Does a Hippo always have to kill a great idea?


Apologies, I haven’t been posting during the hiatus of my change in job to work at John Brown Group as their Senior Planning Partner.

I’ve been learning what the 20+ clients are up to, as well as trying to remember as many of the staff names as I can. No wonder Richard Branson advises his business units to keep to a size of around 100 people, so you get to know who the people are that you work with and operate as one team. I’ve been learning my way around the 4 businesses within the group: John Brown – the publishing business, Fingal – a digital and communications agency, Code – a directory/catalogue business, and John Brown Kids – who work across all comms targeted specifically at children.

The clients include Aston Martin, Emirates, John Lewis, Orange, RBS, Rolls Royce and Waitrose. An interesting mix and having reviewed much of the work and getting to know the team who work on their behalf, I can see why the clients work with us.

As well as heading the planning and research departments across the group, one of my responsibilities is to rebrand the combined companies, which will happen in the next few months.

Anyway, now you know what I’ve been up to.
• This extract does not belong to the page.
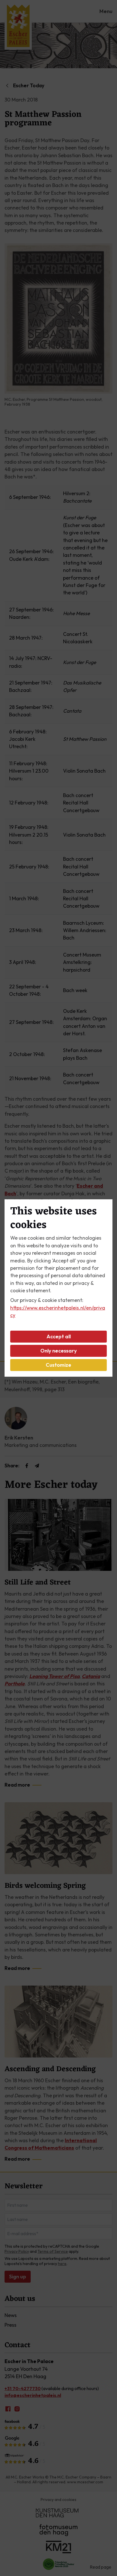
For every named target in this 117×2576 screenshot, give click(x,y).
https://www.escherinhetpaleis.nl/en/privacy (57, 1311)
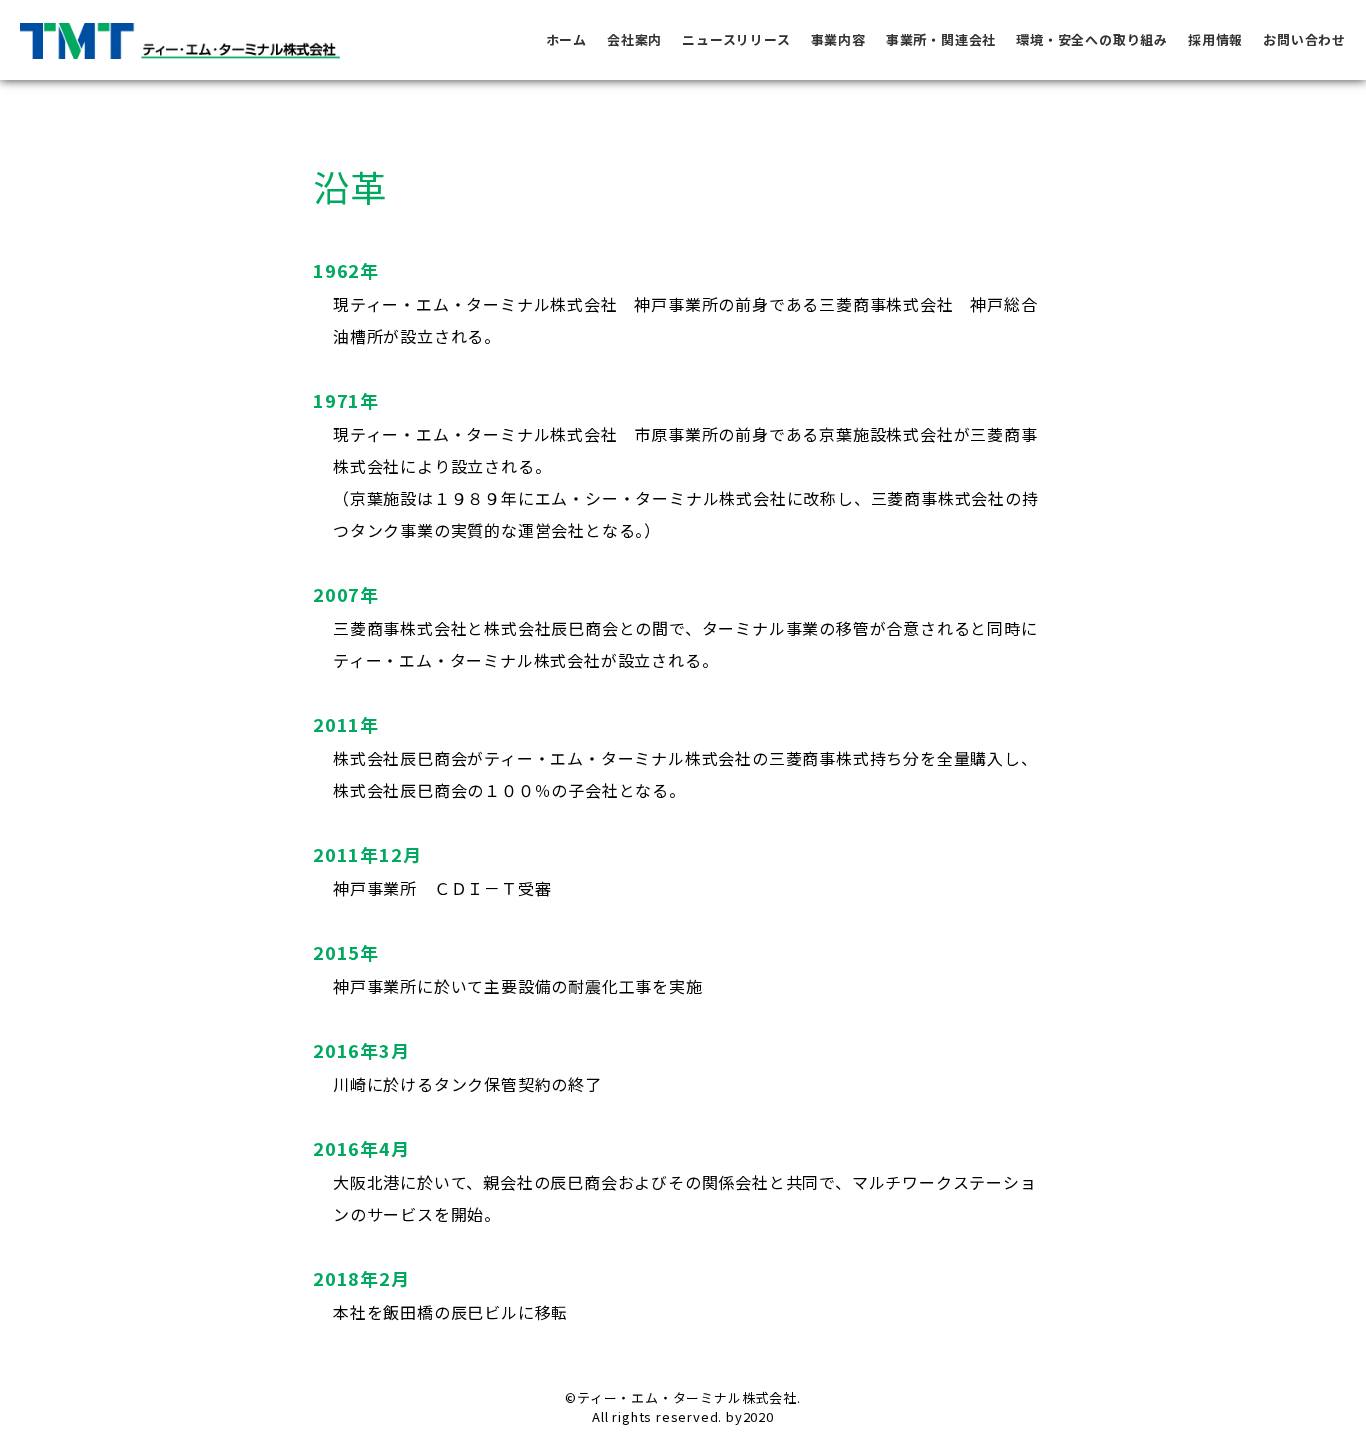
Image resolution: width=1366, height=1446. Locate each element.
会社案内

Back to a blog post:

An acronym you may have come across was used recently in a presentation by Jonathan Rosenberg, SVP product management and marketing at Google …

Avoid HiPPOs: A hippo kills more people than any other animal. In business, hippos kill more products and ideas than anyone. A hippo is the opinion of the highest paid person in the meeting room. Hippos say “I think…” It’s not uncommon for everyone to then fall into line with the Hippo’s view, possibly without even airing their own. Often the more junior clients will have little ability to influence their senior staffer, who has now publicly committed to a view, as the boss would lose face and isn’t open to discussion.

In variance to this, one management technique used by P&G, amongst others, during reviews of proposals and ideas with their agencies came to mind. It involves letting the most junior member of the marketing team present at a meeting to comment first. They are followed by the others, ascending in order of seniority; leaving the final comments to be spoken by the most senior person within the team. Sometimes 3 or 4 others may have commented before the Hippo speaks.

This approach has 4 effects.

1. It ensures everyone involved airs their opinion, even the most junior.
2. The less senior staff prove their ability, as they speak before the boss.
3. The meetings are more consensual in feel.
4. The most senior person gets to pick over the arguments and comments expressed by their team before uttering a word. At which point they may unify the response, focus on the most important points and speak with authority and insight that can appear more sage-like.

Meetings may take a little longer this way, but they make the most senior person appear more Sphinx-like. And they never generate a worse decision than a Hippo charge before anyone else has spoken.

2 Responses to “Does a Hippo always have to kill a great idea?”

  1. Wellcome back! We ve missed your words

  2. 2 Ines

    Thanks, great post! Quoted your hippo story in my blog. I think meeting culture in general would benefit if “the usual suspects” could bring themselves to listen first.